Influenza infects not only humans, but also birds, pigs, and other animals. Avian influenza, including A(H5N1) and other subtypes, is particularly deadly to humans when it makes the jump between species. Fortunately, avian influenza is not efficiently transmitted between humans. This is because it has the tendency to target human cells that are deep in the lungs—hence causing severe pneumonia—and not cells in the throat. 

Human influenza viruses that target the throat are more contagious because they are closer to the surface and are present in large numbers that can be sneezed or coughed out. 

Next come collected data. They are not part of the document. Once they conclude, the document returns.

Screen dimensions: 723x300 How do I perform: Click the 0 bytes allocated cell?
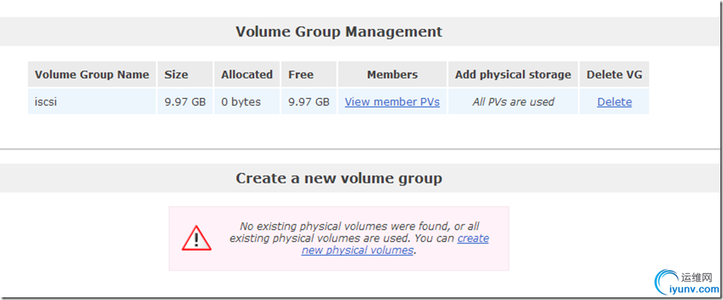tap(241, 102)
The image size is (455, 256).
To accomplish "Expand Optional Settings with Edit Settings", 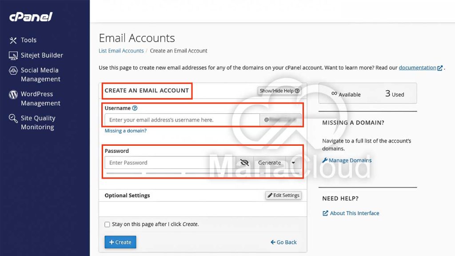I will 283,196.
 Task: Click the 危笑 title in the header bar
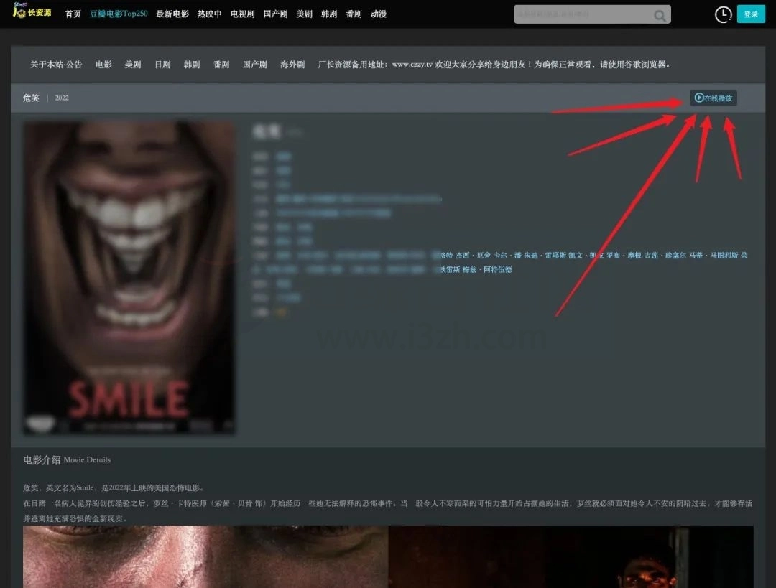[31, 98]
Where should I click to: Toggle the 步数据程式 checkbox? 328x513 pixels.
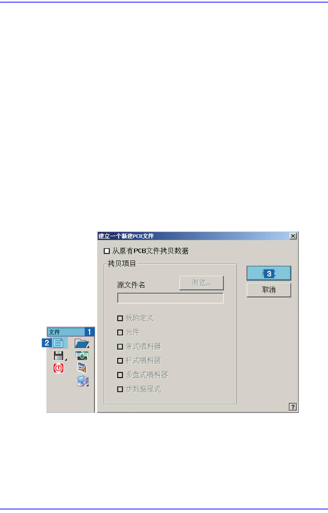[x=120, y=389]
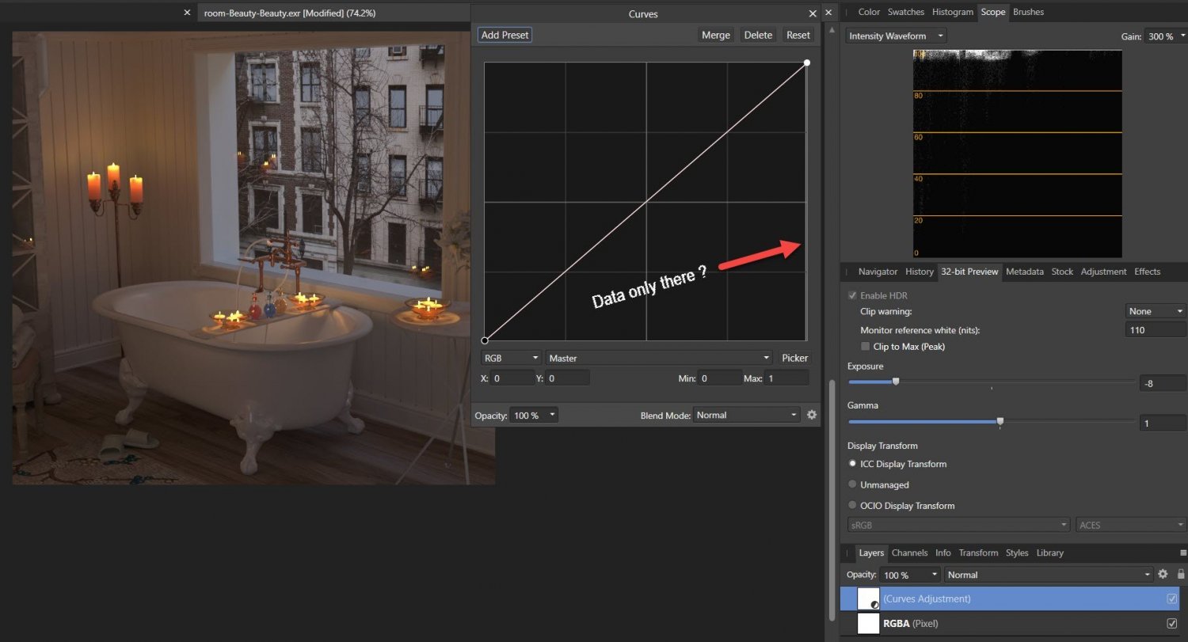Click the Add Preset button
1188x642 pixels.
(505, 35)
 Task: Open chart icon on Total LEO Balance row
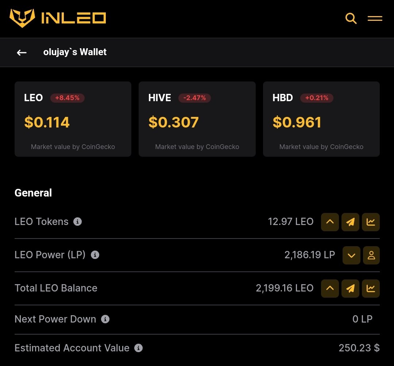pyautogui.click(x=371, y=289)
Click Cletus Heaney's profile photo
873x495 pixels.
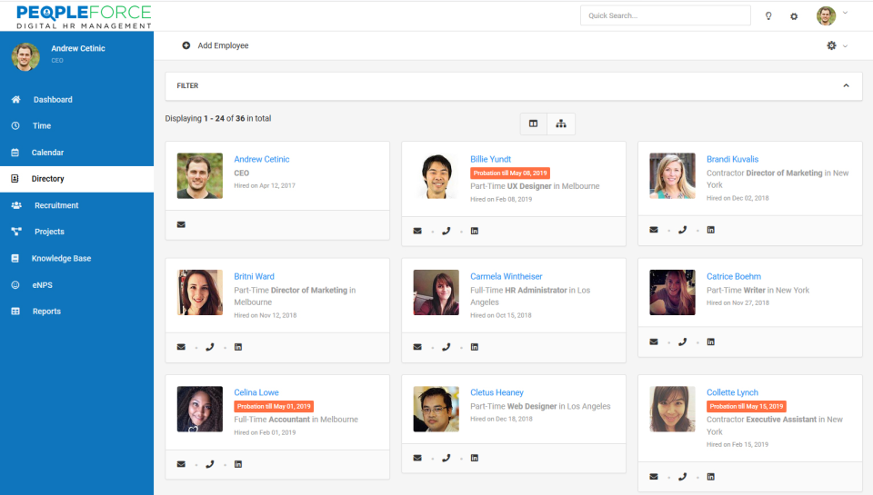point(436,409)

Since these viruses don’t affect the deeper lung cells, however, they don’t cause as much severe pneumonia compared to bird flu. Influenza from pigs is perhaps more concerning because pigs can be easily infected by human and avian influenza viruses where these can mix and give rise to new viruses that can infect both throat and lung cells. A(H1N1)pdm2009 was one such virus that originated from pigs and caused a pandemic.

Prior to Covid-19, most infectious diseases doctors thought that the next deadly pandemic was going to be influenza. This is due to historical precedent, such as the Spanish flu, and the propensity of influenza A to reassort and mix in different animal hosts. The threat of a deadly influenza pandemic is a clear and present danger and should not be overlooked. 

While we do have vaccines and effective treatment, the hundreds of millions of people who get sick every year not to mention the circulating viruses in animal reservoirs can give rise to a truly awful virus. 

Getting your flu vaccine, wearing masks when cases are high, and applying the lessons of the Covid-19 pandemic will go a long way toward protecting us from this deadly virus that is very much around.